- Set problem A
Answer these questions using the planning glossary:
(i) Who usually manages affordable housing accommodation?
(ii) On what date was Southend's Unitary Development Plan adopted?
(iii) Under which Act will the local development framework that replaces borough local plans be prepared?
- Set problem B
Carry on the planning glossary past its final entry.

- Text excerpt

Planning Obligation - A Guide to Section 106 and Developer Contributions

Ended on the 21 December 2009
If you are having trouble using the system, please try our help guide.

Appendix 4:


This glossary contains words, phrases and names of organisations that are mentioned in this Guidance and are relevant to the planning process.

Affordable housing Subsidised housing at below market prices or rents intended for those households who cannot afford housing at market rates. The accommodation is usually managed by an registered social landlord (RSL).
Borough Local Plan Plan prepared under Part II, Chapter 1 of the Town and Country Planning Act 1990 by a local planning authority for its area. Borough local plans will be replaced by a local development framework prepared under the provisions in the Planning and Compulsory Purchase Act 2004. Southend’s Unitary Development Plan (UDP) was adopted 1 March 1994.
Character The distinctive or typical quality of an area as described by its historic fabric; appearance; townscape; and other land uses.

- Entries

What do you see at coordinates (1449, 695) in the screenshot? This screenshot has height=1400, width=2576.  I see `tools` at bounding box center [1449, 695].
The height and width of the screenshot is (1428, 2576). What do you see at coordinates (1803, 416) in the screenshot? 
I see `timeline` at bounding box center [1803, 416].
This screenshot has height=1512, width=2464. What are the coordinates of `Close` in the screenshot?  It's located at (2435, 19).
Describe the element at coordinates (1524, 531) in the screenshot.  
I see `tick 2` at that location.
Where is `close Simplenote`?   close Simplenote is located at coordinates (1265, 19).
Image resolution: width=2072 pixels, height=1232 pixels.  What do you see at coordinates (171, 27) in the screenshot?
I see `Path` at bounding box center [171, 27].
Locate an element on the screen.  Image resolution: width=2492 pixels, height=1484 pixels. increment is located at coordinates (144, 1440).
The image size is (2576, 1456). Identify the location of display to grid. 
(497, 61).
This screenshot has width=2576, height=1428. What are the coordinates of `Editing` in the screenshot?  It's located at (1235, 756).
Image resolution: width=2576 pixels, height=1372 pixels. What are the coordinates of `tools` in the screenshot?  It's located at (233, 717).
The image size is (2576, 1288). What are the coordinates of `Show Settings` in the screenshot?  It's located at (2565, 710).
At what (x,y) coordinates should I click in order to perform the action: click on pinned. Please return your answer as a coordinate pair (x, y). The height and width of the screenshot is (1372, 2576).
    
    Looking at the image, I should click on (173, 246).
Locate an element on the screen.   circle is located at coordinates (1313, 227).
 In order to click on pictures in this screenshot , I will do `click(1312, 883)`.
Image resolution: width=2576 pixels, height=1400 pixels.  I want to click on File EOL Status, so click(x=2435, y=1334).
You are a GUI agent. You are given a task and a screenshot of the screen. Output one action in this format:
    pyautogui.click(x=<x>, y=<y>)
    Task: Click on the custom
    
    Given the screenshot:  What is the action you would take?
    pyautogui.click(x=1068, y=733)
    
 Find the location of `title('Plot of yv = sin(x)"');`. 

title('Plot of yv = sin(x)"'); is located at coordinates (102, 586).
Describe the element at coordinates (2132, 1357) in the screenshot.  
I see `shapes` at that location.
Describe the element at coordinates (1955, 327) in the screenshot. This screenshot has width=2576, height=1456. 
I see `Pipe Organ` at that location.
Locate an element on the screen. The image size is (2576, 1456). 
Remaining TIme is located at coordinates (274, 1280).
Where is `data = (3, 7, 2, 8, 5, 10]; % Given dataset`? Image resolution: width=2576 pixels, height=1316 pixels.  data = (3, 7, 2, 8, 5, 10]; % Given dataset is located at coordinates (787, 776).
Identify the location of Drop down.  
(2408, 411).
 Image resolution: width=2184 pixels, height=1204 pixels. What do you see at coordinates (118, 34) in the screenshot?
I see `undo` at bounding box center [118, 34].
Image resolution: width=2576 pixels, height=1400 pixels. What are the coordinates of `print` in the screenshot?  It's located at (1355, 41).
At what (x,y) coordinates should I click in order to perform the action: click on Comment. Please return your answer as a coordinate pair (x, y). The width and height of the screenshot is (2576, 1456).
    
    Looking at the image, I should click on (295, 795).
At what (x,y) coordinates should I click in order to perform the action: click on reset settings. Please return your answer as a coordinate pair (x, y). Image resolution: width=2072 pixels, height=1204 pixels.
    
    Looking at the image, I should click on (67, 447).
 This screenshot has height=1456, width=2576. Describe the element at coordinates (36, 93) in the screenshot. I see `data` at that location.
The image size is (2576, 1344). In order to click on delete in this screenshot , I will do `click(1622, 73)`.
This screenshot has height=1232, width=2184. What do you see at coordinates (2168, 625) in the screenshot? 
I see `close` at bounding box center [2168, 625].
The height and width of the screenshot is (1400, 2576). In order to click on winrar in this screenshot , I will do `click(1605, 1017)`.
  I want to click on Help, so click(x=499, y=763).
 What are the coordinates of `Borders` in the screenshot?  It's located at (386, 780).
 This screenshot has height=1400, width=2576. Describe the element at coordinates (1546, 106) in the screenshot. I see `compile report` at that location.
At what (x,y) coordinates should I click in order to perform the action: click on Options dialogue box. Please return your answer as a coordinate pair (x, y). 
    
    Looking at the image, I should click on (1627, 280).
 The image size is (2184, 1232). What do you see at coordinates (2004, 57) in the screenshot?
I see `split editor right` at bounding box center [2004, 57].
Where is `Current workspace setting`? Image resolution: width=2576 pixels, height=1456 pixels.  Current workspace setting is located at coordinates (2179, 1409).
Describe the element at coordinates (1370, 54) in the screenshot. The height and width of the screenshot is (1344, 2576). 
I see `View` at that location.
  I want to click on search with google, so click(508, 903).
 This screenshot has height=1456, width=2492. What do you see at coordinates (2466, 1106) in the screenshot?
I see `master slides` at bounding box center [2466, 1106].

- Exercise answer A
(i) A registered social landlord (RSL).
(ii) 1 March 1994.
(iii) The Planning and Compulsory Purchase Act 2004.

- Exercise answer B
Circulars Government publications explaining procedural matters and legislation. Circular 05/2005 relates to ‘Planning Obligations’. The purpose of this Circular is to provide guidance to local authorities in England on the use of planning obligations under section 106 of the Town and Country Planning Act 1990 as substituted by the Planning and Compensation Act 1991.
Commercial Floorspace Floorspace utilised by the following uses: offices, industry, warehousing, showrooms, hotels, retail, entertainment and private educational, health and leisure facilities, other than social and community uses that are principally provided by the public sector. This does not include residential use.
Commuted sum A financial payment made, in accordance with a planning agreement, by a developer towards the provision of, for example, affordable housing.
Conditions A restriction or qualification imposed when planning permission or other consent is granted under the Planning Acts. Conditions are required in law to be necessary, relevant to planning, directly related to the development to be permitted, enforceable, precise and reasonable in all other respects.
Conservation Area An area of special architectural or historic interest designated by the local planning authority under the provisions of the Planning (Listed Buildings and Conservation Areas) Act 1990, the character or appearance of which it is desirable to preserve or enhance.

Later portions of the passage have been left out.